*** Opening Data provided ***
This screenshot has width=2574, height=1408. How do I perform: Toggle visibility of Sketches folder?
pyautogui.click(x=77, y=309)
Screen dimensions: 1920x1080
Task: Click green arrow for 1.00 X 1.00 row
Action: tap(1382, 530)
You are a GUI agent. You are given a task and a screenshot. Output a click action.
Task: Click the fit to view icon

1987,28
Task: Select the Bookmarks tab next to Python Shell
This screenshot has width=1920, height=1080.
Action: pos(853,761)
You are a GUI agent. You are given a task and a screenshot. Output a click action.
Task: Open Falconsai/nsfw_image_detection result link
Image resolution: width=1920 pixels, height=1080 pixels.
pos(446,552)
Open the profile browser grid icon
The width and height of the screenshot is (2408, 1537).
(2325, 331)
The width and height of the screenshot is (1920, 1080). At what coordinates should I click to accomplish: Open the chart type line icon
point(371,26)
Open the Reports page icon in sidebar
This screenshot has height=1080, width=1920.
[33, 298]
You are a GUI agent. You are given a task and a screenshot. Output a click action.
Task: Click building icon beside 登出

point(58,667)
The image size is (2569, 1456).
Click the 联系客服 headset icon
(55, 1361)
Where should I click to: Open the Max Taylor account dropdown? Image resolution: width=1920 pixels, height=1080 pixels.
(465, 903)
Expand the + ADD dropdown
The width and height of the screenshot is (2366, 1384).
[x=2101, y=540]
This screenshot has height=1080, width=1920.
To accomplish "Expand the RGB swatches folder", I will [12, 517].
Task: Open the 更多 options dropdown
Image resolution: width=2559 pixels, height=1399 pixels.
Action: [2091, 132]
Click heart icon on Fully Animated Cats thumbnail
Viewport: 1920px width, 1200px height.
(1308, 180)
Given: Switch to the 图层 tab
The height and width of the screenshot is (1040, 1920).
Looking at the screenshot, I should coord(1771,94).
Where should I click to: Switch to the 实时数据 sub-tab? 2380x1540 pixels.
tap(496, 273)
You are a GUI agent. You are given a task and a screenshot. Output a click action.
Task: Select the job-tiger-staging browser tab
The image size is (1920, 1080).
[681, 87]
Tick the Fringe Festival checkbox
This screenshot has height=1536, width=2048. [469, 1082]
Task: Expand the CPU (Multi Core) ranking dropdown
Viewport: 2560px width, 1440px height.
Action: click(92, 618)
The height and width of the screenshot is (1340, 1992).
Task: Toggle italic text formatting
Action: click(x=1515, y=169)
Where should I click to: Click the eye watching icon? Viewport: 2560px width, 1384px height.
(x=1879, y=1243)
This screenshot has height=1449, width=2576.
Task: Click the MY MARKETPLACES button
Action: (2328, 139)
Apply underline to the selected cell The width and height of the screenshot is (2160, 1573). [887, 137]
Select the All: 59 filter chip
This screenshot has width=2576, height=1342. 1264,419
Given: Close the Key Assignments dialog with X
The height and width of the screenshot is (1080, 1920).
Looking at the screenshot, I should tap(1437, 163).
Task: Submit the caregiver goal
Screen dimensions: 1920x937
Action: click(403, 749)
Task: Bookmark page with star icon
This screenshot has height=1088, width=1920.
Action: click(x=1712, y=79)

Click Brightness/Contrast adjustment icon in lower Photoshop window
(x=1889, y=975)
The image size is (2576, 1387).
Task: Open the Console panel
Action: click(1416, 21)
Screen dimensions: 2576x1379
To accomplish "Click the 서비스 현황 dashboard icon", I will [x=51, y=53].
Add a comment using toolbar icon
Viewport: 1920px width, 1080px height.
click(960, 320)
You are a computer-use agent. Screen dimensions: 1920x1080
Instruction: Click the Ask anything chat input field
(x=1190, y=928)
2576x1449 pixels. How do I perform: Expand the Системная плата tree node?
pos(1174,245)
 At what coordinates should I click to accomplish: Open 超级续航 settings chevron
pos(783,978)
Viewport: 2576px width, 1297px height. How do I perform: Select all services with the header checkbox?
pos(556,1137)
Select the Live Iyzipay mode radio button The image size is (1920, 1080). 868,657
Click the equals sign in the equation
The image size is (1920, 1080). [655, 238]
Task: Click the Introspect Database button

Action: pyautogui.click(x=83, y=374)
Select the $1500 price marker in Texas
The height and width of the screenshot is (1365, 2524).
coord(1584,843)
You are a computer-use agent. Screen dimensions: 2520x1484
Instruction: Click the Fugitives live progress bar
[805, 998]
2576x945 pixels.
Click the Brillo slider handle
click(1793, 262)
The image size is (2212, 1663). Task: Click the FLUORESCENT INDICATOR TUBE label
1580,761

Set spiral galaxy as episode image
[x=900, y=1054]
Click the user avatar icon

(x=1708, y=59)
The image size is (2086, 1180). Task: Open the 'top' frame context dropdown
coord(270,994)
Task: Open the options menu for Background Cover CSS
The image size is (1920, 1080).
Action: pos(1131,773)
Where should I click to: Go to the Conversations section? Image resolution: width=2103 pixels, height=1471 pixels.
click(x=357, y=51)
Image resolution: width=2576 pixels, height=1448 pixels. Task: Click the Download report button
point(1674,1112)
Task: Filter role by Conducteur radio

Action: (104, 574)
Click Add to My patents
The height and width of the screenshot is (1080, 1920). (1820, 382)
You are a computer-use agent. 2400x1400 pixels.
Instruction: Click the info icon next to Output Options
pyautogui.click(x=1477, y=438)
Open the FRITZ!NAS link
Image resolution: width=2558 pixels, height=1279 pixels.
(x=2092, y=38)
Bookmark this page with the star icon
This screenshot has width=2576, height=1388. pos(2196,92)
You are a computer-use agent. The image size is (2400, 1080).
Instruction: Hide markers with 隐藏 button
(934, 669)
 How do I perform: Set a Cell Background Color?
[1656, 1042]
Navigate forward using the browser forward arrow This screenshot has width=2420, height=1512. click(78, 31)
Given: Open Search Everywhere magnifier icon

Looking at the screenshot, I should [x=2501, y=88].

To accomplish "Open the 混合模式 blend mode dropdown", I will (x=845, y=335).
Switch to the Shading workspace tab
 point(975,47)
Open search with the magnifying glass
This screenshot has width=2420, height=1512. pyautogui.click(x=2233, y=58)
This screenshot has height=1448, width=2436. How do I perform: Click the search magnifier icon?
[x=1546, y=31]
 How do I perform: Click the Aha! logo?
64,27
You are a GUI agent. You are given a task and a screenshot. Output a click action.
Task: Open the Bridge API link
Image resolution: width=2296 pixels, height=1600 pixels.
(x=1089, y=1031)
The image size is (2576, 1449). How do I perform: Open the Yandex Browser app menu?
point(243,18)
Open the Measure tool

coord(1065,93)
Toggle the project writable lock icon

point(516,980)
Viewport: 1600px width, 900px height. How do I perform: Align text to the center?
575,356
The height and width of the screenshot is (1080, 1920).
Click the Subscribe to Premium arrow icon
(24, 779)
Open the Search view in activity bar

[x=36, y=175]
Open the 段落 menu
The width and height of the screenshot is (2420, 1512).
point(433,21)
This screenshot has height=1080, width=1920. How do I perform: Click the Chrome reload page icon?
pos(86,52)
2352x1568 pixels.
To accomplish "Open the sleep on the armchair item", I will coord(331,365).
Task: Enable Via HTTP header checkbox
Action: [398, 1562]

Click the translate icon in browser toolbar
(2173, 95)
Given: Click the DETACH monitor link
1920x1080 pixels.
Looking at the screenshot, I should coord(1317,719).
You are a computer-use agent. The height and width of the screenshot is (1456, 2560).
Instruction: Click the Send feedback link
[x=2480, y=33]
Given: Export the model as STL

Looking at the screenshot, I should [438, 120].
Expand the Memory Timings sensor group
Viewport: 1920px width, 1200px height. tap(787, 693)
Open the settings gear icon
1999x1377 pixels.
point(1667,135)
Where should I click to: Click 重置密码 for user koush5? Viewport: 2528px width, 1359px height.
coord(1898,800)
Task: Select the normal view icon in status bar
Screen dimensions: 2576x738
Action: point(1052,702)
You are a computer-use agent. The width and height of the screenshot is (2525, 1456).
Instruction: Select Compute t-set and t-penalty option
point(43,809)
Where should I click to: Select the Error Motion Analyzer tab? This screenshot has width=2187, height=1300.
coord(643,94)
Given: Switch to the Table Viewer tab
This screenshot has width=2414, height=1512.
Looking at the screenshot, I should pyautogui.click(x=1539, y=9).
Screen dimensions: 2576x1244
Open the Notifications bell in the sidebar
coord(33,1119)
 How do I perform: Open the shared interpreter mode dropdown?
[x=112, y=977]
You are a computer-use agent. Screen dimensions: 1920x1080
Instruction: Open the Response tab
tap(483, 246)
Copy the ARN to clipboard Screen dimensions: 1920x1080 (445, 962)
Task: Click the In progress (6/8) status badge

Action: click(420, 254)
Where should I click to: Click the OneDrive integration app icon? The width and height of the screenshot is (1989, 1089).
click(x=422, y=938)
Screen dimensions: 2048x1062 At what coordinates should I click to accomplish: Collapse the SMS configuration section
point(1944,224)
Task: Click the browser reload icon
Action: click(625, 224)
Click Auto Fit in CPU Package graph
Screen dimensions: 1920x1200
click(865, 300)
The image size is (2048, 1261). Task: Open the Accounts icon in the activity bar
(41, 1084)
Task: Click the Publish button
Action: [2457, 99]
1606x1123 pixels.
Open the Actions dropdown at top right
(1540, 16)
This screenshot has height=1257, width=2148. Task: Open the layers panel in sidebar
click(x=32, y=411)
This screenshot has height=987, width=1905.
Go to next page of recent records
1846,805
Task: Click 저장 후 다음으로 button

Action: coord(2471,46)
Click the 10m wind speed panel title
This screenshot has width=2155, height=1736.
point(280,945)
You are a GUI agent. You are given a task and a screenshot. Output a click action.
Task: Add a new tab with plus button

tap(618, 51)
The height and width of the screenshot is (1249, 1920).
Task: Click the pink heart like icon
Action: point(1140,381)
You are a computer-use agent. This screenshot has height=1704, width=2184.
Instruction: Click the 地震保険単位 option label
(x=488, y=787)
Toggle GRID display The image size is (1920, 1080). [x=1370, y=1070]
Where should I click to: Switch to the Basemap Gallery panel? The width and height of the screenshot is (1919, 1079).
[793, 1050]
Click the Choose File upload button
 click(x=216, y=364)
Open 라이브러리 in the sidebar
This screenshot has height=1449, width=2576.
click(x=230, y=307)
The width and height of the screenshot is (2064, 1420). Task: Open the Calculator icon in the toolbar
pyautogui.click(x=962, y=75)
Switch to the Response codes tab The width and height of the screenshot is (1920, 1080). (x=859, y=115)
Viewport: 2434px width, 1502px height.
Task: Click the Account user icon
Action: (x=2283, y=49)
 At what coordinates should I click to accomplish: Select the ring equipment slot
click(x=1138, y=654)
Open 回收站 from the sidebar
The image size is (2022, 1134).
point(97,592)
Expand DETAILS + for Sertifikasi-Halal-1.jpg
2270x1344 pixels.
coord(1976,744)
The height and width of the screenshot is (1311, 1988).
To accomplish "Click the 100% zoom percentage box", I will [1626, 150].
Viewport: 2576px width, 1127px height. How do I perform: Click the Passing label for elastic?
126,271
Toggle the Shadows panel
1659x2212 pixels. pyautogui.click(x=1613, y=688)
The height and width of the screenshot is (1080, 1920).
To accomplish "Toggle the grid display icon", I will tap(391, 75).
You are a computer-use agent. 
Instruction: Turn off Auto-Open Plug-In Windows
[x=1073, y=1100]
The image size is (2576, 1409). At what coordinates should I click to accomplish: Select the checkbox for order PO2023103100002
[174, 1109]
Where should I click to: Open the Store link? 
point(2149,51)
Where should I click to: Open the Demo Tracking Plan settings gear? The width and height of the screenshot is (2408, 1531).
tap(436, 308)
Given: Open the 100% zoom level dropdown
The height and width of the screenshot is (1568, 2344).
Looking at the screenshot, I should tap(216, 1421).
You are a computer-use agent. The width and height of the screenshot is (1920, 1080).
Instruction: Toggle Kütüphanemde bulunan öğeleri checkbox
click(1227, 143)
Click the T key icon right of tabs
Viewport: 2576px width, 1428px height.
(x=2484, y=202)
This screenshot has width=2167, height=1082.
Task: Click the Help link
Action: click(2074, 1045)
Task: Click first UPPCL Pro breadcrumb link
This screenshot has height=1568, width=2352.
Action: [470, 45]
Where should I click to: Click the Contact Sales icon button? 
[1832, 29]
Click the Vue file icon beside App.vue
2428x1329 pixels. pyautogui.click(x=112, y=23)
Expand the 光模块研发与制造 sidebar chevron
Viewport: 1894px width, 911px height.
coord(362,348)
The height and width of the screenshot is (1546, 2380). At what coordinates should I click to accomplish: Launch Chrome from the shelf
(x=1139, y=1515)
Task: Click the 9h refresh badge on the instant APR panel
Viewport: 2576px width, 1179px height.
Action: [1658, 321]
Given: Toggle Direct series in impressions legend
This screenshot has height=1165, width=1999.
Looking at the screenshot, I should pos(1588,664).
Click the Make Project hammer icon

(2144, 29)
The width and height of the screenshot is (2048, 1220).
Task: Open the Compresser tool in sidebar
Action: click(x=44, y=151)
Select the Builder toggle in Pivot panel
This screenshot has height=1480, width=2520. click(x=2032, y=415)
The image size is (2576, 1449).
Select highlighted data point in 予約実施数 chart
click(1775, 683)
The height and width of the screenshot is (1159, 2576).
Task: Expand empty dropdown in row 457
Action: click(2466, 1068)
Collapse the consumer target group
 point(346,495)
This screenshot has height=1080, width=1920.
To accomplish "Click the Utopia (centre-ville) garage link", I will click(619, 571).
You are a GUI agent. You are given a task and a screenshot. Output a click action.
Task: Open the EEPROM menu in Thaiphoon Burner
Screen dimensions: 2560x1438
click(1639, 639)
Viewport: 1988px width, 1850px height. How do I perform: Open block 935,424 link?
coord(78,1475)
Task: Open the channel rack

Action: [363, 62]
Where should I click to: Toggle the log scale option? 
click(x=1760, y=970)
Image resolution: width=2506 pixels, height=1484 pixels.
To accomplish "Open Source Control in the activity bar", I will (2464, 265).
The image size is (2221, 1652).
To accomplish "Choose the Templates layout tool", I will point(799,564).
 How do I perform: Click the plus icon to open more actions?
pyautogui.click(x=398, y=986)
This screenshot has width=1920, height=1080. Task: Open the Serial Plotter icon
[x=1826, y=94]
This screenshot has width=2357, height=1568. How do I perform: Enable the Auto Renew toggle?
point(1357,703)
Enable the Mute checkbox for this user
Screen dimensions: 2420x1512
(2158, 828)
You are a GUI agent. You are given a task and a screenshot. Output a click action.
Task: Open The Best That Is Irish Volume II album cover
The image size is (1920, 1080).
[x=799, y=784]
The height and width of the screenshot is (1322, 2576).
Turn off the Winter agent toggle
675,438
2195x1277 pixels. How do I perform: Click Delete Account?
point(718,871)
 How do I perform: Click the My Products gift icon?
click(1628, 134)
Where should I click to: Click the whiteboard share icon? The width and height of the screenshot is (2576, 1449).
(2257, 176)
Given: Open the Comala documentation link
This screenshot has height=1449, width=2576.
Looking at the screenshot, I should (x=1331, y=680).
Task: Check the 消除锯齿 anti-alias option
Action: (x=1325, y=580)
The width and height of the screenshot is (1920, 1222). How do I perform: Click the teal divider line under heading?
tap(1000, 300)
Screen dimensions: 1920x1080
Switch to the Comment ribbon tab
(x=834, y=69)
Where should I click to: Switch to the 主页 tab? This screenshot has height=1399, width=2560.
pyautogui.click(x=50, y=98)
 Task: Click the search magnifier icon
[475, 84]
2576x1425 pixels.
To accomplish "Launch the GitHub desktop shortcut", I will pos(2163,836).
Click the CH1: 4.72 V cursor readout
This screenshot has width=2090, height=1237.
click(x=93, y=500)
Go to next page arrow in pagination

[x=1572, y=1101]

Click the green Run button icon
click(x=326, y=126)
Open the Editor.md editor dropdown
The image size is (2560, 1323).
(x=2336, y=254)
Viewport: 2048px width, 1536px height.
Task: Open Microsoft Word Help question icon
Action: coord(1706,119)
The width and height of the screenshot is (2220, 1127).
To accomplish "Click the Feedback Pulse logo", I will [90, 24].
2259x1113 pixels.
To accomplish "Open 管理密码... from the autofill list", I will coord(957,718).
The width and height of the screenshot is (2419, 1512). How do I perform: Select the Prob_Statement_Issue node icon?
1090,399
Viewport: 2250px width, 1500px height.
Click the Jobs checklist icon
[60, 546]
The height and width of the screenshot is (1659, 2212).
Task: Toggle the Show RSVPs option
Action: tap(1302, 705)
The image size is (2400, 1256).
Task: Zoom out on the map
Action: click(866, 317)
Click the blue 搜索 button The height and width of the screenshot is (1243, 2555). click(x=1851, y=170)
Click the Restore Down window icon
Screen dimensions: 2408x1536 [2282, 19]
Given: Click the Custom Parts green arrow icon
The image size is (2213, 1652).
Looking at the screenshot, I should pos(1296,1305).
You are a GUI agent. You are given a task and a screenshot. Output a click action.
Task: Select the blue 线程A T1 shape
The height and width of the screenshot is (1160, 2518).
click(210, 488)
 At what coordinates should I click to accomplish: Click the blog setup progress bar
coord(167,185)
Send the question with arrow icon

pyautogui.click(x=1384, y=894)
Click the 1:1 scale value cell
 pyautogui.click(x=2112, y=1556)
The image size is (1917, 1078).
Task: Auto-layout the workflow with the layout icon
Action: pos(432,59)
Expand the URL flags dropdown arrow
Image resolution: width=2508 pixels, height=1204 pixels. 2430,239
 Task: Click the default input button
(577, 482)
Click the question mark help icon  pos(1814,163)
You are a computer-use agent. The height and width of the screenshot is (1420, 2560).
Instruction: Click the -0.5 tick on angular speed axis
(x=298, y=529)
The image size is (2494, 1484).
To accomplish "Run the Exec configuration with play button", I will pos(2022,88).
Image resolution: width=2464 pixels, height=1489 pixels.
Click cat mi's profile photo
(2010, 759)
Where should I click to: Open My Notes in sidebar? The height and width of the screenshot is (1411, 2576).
*** Closing Data provided ***
■ **Exercise**: For this exercise, output exactly the lines above from the line with "Select highlighted data point in 予約実施数 chart" to the line with "The image size is (2221, 1652).", counting both, and leave out the rest.

■ **Task result**:
Select highlighted data point in 予約実施数 chart
click(1775, 683)
The height and width of the screenshot is (1159, 2576).
Task: Expand empty dropdown in row 457
Action: click(2466, 1068)
Collapse the consumer target group
 point(346,495)
This screenshot has height=1080, width=1920.
To accomplish "Click the Utopia (centre-ville) garage link", I will click(619, 571).
You are a GUI agent. You are given a task and a screenshot. Output a click action.
Task: Open the EEPROM menu in Thaiphoon Burner
Screen dimensions: 2560x1438
click(1639, 639)
Viewport: 1988px width, 1850px height. How do I perform: Open block 935,424 link?
coord(78,1475)
Task: Open the channel rack

Action: [363, 62]
Where should I click to: Toggle the log scale option? 
click(x=1760, y=970)
Image resolution: width=2506 pixels, height=1484 pixels.
To accomplish "Open Source Control in the activity bar", I will (2464, 265).
The image size is (2221, 1652).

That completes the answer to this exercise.